To whom it may concern.

EVORA is a niche energy and sustainability consultancy working in the real estate field. We are involved in energy performance assessment of public and private sector occupied buildings. One of our core service offerings is to support clients with compliance requirements and this can involve obtaining DEC assessments (although we do not complete the assessments in house). I am the Operations Director of EVORA. My responses to consultation questions are provided below.

Question 1 – How could the existing enforcement regime be improved?

A clearer definition of ‘public authority’ and ‘frequently visited buildings’ are important and good steps (point 32). However, I think there is a risk, based on your planned definitions that schools will be excluded going forwards. I think it is vitally important that educational establishments are covered by DEC regulations. As a parent, I am regularly reminded of the energy inefficient operation of school buildings, on my infrequent (based on consultation paper definitions) school visits.

Questions 2 and 3 – How can enforcement be improved?

I do not think enforcement is effective and I am not aware of any enforcement action being taken. LWMAs may not be the most appropriate enforcement authority. However, I do not believe that passing this responsibility on to local authorities is the answer (point 43). In my opinion, this will create a ‘self-policing’ conflict of interest and open the scheme to criticism – as LAs will be the primary occupiers of public buildings. Furthermore, I do not believe that passing enforcement responsibility on to neighbouring local authorities will work.

I understand why this is being considered, as local authorities have a significant interest in the proper application for Energy Performance of Buildings. However, it may be worth considering the Environment Agency as an option. The EA is already responsible for CRC and ESOS schemes and transferring responsibility for policing of DEC (and EPC schemes) will allow for more joined-up thinking. It will also enable enforcement funding to be ring –fenced and will improve access to enforcement data. I also suggest that publication of non-compliance is considered.

Question 4 – Should the existing system of Display Energy Certificates and recommendation reports remain unaltered?

I believe that the DEC scheme, whilst it has failings, is well recognised and can be further developed to form an essential element of the UK Government’s approach to tackling inefficient buildings and more generally, climate change.
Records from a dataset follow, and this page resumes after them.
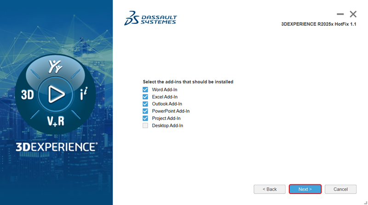Viewport: 368px width, 205px height.
Task: Go back with the Back button
Action: [x=270, y=189]
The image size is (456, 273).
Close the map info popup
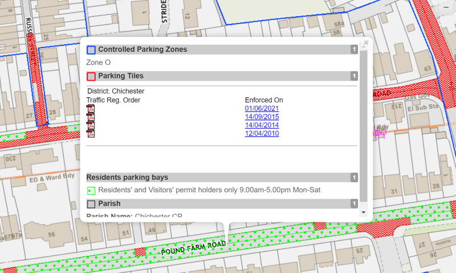367,43
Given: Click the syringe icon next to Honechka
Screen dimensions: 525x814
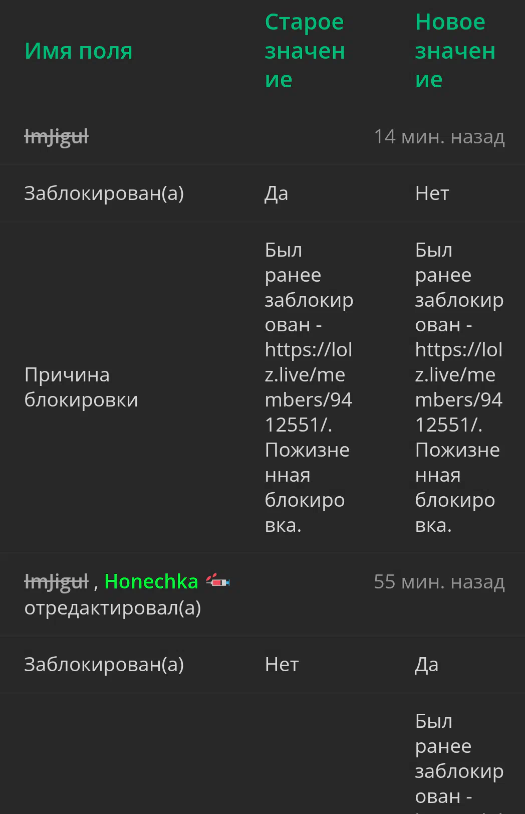Looking at the screenshot, I should 218,581.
Scrapping, or even diluting the scheme, will be a major step backwards for UK energy policy.

Question 5 – Should the exemptions from the requirements of the Directive be applied to qualifying buildings for Display Energy Certificates?
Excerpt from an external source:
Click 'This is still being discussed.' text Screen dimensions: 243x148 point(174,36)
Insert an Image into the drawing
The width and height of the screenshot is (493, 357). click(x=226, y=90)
I do not believe that exemptions should be introduced. The consultation document (point 57) assumes that 1% of buildings may be exempted, creating savings of £83,520k annually. However, I believe that correct application of the DEC scheme, across the buildings at risk of being exempted, will identify energy saving opportunities well in excess of this figure. The benefits of applying the scheme correctly, will exceed the exemption benefits.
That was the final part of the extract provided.